After a few months longer, the dull slap of skin against skin replaced the mechanical noise, quiet gasps and breathy moans as CT asked more from Wash. Even then, she could barely hear his own stress release or see his growing problems beyond her scope that had so focused in one singular targets. He was only the breeze against her face as she pressed her eye closer.
"You've always been hard on yourself, Connie." She could feel his gaze through his vizor, burning with sympathy she never wanted.
She hadn't always been hard on herself. Before, she had been competent, respected, and an important member of her company. Now? Now, she was garbage, the dirt beneath the feet of her betters.

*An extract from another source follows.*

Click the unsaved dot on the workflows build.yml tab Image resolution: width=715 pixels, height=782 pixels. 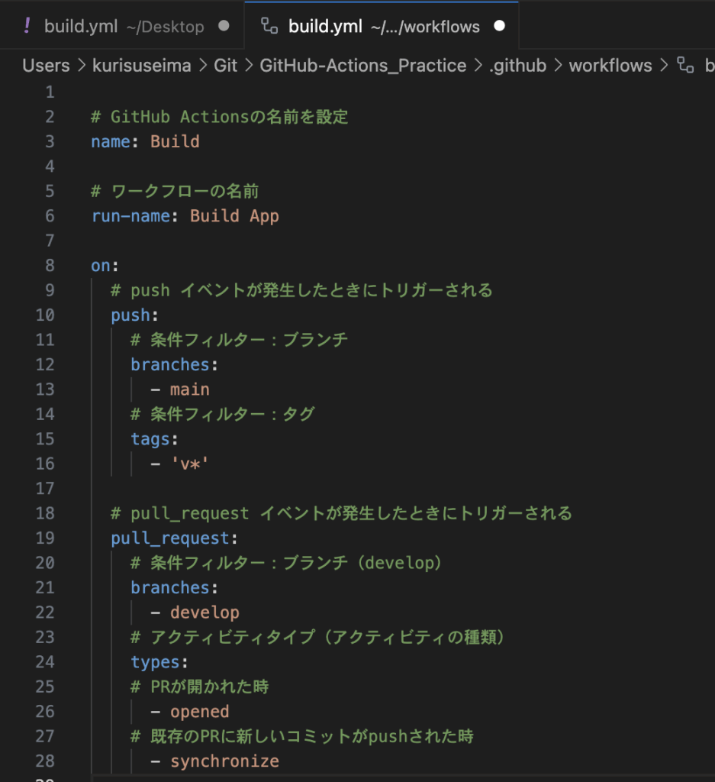tap(499, 27)
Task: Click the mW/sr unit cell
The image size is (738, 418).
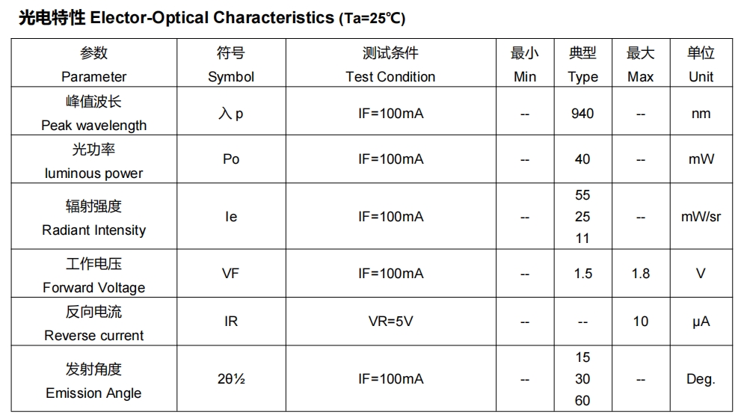Action: (x=701, y=217)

The Director fostered the toxic environment that had poisoned her and filled her with a disease she couldn't cure herself of anymore. She waned so badly to rip the veil from his eyes so he could see and understand just once. Everyone else had already drank the kool-aid, including herself, but the pain would start for them too, she knew. Already, she'd seen evidence in South and eventually Carolina succumbed and, as the acid ate away at their own armor, CT took more potshots, growing more bold in her actions. Finally, she had found some kind of complacency in her role. Encryption after encryption made her transmissions nigh on unbreakable, her digital goose chase leading internals on endless hunts.
Until now. Yet, instead of Carolina or York or any of CT's enemies, Wash stood there, once again struck still and quiet.
"Mind your own business." She reverted to a quick snipe as she desperately backpedaled, tried to build up a wall against him where she had long ago torn it down.
"I should say the same." Wash sounded so much like the Director in that moment, CT wanted silence, needed the silence.
Instead, the slow clack of her boots against the floor echoed too loud, fuck-up, fuck-up, fuck-up.